For around 18 years Birmingham-based Data Design Interactive has been churning out top-notch games for some of the industry's most prestigious publishers. Working for Sony, Millennium, PSS, Psygnosis, Ocean and Infogrames on projects such as Pegasus Bridge, ROBOCOD, Rise of the Robots and Water World to name a few, Data Design has earned a reputation as one of the UK's top games developers. Their experience developing for the Spectrum, Amstrad, Amiga, Game Boy, PC, Sega Megadrive and, of course, the Playstation, put them in the perfect position to take advantage of the games industry's soaring popularity. But as we found out, the folks at Data Design have more than video games on their mind...
When Lego Media International approached Data Design to create their Lego Rock Raiders game the company knew that they would require a dedicated animation team. "That's when we set up Artworld UK, our sister company," says Rob Dorney, Head of Art Department. "We have a very good working environment here Data Design handles the game code, and Artworld handles the graphics and animation."
And they "handle" it very well indeed. For the last four years Artworld has been producing some of the best game and game-related animation in the UK. But they haven't just stuck with game animation -- the company has a wide range of TV commercials, Websites and even comic books that they've produced as a result of their astounding animation for games. "We've built up a great relationship with Lego Media," says Dorney, "in total we must have competed more than 8 projects for them."

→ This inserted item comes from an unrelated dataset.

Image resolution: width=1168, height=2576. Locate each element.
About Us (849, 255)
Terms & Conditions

Building a Company with Lego Bricks
Artworld's work with the Lego brand has established them as a force to be reckoned with. After they completed the animation for the Lego Rock Raiders game, Lego was so impressed that they commissioned Artworld to create the animation for the television commercial too. Then the work started flooding in: Lego Racers, Lego Alpha Team, Lego Creator, Legoland introduction animation, Lego motion simulator rides, Lego comics and more. "Lego were so impressed with our work that they actually asked us to help design some of the actual Lego sets that were going to go on sale," Dorney recalls. "It was really great to see our work in plastic on the shelves at Toys R Us."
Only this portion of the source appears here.